___ Material shown ___

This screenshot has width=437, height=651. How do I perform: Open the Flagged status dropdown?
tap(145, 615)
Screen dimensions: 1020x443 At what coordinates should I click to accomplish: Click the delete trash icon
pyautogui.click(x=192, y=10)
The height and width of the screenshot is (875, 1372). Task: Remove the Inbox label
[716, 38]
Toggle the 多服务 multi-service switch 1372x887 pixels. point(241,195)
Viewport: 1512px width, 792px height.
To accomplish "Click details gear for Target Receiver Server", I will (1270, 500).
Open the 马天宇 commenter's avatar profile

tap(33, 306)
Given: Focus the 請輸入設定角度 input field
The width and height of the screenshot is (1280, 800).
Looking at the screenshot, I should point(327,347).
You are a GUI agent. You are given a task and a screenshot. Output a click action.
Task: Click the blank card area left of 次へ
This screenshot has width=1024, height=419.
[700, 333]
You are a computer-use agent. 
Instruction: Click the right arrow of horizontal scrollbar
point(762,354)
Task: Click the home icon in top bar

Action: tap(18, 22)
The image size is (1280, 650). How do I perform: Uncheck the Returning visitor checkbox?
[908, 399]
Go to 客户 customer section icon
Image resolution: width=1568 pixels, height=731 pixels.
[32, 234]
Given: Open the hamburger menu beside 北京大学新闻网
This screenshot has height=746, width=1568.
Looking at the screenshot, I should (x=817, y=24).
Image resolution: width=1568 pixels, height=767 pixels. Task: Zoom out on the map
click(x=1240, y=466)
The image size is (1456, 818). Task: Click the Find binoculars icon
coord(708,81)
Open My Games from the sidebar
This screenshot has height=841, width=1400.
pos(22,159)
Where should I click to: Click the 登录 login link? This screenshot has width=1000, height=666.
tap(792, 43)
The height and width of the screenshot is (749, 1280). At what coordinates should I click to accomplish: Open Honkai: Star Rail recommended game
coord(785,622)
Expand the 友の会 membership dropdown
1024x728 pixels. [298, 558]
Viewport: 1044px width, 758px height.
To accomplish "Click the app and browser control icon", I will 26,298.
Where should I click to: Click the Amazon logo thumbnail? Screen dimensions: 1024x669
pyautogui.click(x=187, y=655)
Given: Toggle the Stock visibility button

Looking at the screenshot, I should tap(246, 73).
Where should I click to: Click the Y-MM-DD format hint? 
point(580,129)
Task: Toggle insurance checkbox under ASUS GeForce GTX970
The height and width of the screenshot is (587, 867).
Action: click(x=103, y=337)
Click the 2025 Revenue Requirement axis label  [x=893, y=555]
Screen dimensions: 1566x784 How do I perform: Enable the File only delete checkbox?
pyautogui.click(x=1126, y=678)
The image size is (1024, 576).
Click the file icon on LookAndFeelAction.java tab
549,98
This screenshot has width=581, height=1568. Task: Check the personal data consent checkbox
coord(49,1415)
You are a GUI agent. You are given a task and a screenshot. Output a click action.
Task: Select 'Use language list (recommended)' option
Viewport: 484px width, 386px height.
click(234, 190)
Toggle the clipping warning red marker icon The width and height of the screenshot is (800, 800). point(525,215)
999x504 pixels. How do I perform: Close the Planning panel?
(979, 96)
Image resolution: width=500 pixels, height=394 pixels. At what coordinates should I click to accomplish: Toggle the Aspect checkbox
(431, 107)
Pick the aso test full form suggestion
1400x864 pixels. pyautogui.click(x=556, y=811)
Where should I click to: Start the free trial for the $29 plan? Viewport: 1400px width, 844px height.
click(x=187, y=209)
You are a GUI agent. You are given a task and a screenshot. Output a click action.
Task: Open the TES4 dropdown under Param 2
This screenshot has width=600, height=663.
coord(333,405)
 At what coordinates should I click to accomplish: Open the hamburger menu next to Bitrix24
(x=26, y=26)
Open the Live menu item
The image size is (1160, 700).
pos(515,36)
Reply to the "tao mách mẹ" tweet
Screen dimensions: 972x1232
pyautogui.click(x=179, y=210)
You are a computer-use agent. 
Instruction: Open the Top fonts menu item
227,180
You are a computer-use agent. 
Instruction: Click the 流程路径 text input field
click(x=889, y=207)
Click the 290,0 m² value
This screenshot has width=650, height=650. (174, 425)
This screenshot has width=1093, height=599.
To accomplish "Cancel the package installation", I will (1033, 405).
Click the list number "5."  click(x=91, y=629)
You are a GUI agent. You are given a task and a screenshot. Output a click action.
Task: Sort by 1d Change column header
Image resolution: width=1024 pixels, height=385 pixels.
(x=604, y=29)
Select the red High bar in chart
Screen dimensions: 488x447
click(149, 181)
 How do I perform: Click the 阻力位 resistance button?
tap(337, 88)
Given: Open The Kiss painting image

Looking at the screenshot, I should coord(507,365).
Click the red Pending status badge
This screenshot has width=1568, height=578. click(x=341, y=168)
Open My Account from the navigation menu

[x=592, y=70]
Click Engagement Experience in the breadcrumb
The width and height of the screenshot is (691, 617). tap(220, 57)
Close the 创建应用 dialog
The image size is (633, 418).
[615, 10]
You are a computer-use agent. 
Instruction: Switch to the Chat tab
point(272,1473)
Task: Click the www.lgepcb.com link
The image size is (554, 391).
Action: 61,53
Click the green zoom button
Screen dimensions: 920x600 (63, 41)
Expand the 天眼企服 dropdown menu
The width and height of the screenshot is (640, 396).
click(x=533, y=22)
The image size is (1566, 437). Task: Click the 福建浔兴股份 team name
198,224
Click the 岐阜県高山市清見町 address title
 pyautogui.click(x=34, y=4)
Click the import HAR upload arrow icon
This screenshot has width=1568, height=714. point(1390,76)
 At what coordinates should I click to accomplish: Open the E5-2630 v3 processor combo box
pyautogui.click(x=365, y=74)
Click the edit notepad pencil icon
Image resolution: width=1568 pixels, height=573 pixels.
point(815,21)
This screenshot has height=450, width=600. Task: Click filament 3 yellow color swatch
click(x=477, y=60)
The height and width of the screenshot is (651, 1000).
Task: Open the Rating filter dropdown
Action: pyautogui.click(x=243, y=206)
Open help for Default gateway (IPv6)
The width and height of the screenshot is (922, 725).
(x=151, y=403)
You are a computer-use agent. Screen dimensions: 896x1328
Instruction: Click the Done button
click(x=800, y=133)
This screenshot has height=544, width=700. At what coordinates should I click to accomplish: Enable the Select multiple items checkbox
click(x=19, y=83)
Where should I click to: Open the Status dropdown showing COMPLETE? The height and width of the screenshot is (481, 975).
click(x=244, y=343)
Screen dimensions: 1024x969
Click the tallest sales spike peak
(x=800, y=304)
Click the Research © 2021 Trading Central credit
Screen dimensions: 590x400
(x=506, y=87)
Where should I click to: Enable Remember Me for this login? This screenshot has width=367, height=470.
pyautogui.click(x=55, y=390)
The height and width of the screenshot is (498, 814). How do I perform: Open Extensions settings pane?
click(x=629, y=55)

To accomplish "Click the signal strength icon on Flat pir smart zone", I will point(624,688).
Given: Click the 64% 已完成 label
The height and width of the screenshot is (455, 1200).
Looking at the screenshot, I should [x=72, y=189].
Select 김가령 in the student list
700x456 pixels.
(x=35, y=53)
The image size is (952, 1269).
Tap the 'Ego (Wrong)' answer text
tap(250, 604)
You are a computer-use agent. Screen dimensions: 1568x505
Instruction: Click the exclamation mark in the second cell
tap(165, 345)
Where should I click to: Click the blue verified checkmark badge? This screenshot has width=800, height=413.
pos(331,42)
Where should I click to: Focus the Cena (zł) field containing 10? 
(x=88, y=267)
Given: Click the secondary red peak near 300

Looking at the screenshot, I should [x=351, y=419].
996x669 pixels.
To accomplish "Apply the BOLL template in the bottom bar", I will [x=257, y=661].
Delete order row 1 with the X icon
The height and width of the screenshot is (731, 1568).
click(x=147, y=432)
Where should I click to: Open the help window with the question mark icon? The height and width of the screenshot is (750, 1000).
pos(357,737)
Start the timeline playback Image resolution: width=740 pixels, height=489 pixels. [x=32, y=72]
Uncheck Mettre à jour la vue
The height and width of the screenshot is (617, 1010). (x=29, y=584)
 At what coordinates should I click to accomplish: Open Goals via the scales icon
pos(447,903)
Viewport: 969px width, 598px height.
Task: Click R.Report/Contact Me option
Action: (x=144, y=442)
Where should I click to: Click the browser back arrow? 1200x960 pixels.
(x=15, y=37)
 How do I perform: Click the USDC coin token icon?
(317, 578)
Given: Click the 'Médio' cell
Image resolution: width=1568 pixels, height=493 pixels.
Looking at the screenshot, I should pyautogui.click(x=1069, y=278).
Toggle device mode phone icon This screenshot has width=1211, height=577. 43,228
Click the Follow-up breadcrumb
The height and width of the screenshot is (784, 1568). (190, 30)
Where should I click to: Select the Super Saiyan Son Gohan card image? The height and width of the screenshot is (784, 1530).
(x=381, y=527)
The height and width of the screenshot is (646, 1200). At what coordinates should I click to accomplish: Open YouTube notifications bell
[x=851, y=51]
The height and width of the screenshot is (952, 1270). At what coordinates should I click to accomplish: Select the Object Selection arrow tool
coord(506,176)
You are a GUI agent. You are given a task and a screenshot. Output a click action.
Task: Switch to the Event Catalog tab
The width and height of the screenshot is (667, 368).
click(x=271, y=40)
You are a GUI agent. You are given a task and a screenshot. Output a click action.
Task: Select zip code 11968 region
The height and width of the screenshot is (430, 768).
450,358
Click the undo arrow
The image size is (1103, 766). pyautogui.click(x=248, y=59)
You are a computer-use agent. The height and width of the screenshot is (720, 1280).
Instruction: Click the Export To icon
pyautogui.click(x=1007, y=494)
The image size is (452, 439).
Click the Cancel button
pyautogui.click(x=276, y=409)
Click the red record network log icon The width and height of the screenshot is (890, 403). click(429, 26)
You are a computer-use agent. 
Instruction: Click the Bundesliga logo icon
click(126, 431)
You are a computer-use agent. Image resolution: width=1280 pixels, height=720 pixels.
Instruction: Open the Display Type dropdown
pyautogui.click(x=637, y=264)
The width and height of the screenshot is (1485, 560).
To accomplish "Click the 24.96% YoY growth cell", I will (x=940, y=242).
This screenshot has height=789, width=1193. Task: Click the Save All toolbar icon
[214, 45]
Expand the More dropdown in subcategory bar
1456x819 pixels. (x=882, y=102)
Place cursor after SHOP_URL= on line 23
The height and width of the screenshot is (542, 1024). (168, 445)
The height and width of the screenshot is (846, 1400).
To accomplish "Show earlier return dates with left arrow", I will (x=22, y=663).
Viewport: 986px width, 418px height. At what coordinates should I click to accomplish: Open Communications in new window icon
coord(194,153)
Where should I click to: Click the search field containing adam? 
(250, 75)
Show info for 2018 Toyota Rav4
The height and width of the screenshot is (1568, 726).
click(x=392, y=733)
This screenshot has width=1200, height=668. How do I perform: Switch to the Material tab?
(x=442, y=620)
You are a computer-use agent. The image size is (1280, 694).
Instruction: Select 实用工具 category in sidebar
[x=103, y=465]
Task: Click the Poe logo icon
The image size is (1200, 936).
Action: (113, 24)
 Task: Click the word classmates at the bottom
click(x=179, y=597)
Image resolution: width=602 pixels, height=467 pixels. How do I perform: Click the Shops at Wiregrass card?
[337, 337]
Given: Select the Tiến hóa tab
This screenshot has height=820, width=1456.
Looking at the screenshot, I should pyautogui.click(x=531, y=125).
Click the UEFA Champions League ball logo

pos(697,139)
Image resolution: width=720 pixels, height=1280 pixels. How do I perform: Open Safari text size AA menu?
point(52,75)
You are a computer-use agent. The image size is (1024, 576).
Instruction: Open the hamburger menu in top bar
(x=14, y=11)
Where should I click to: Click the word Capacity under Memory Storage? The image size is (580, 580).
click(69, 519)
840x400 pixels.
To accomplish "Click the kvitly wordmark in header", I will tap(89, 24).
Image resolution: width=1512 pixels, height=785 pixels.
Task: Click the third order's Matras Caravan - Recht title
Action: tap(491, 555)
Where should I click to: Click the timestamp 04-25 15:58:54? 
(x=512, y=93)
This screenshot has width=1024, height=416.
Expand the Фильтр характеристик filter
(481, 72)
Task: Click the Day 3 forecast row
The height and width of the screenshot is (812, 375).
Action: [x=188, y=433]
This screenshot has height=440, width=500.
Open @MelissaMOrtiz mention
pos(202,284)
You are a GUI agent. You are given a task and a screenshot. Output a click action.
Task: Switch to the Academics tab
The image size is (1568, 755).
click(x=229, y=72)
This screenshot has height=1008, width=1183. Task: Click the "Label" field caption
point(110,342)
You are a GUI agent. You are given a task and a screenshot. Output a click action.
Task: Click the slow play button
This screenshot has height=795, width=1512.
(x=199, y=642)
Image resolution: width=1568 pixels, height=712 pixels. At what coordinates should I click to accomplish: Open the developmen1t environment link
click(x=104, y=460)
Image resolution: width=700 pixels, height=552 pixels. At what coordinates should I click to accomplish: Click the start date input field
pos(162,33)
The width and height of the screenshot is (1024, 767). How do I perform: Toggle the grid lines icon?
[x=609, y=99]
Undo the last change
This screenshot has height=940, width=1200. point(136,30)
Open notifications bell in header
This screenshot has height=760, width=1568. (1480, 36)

___

◆ Exercise
Within the data above, pick out all lines holding the word "list".

◆ Exercise response
Task: Select 'Use language list (recommended)' option
Click the list number "5."  click(x=91, y=629)
Select 김가령 in the student list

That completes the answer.